Norway and South Korea Owned the Demographic Podium at the 2010 Winter Olympics
(April 2010) At the recent Vancouver Winter Olympics, much was written about Canada’s “Own the Podium” initiative to lead the medal standings. That didn’t quite happen, as the host country’s neighbor, the United States, won the largest number of medals with 37, including nine gold, setting a Winter Games record. Yet with 14 gold medals (out of 26 overall), Canada set a record of its own—the most golds ever won by a country in a single Winter Olympics. Other countries that did well in the medal count were perennial winter-sports powers: Germany (30 medals, 10 gold) and Norway (23 medals, nine gold). All told, a record-tying 26 of the 82 participating nations earned at least one medal in Vancouver.
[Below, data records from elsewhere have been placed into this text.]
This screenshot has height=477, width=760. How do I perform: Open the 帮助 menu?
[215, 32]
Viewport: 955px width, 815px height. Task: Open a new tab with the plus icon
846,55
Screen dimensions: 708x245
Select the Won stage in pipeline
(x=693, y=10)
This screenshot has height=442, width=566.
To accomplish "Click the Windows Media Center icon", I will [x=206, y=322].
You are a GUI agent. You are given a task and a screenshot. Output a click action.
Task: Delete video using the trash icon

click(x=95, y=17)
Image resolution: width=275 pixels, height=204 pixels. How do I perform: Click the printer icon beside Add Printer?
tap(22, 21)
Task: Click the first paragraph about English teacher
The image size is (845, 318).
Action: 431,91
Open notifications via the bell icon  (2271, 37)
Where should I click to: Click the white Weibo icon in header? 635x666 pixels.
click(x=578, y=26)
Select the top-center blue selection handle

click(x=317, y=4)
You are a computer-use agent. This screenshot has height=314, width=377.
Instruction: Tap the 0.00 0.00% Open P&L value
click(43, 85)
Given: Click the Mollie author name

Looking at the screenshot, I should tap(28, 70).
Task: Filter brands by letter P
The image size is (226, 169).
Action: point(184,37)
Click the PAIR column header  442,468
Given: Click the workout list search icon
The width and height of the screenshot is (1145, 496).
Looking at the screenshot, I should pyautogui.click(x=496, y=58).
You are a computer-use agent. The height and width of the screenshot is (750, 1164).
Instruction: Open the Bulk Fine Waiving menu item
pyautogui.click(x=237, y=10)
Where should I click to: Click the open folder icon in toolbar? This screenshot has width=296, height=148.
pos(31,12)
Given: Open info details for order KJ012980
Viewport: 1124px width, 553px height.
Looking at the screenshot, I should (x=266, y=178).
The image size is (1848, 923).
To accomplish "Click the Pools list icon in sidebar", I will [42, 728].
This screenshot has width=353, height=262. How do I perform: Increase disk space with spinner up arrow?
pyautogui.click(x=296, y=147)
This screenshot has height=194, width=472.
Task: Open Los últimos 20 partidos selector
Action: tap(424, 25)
But a demographic examination of the medal standings shows that neither the Americans nor the Canadians owned the podium. PRB’s Crude Medal Rate (CMR), like the crude birth and death rate, considers a country’s population size. Calculating this measure involves dividing the total number of Olympic medals a country won in Vancouver by its total population, then multiplying the result by 1 million. As was the case in the previous three Winter Olympics, Norway was the big winner under this measure. The 23 medals the Scandinavian nation of 4.8 million residents won in 2010 translate into a rate of 4.8 medals per million (see Table 1). This was more than twice the CMR of 1.9 for second-place Austria, which likewise benefited both from its high overall medal total (16, including four gold) and its relatively small population of 8.4 million.
Table 1
Crude Medal Rate, 2010 Winter Olympics
(Medals per 1 million population, countries with at least one medal in the 2010 Vancouver Olympics)
Country |
Crude Medal Rate |
Number of Medals | 2009 Population (millions) |
---|---|---|---|
Norway | 4.8 | 23 | 4.8 |
Austria | 1.9 | 16 | 8.4 |
Slovenia | 1.5 | 3 | 2.0 |
Sweden | 1.2 | 11 | 9.3 |
Switzerland | 1.2 | 9 | 7.8 |
Sources: Vancouver Olympic Committee, official website of Vancouver 2010 Winter Olympics, accessed at www.vancouver2010.com, on March 3, 2010; and PRB, 2009 World Population Data Sheet.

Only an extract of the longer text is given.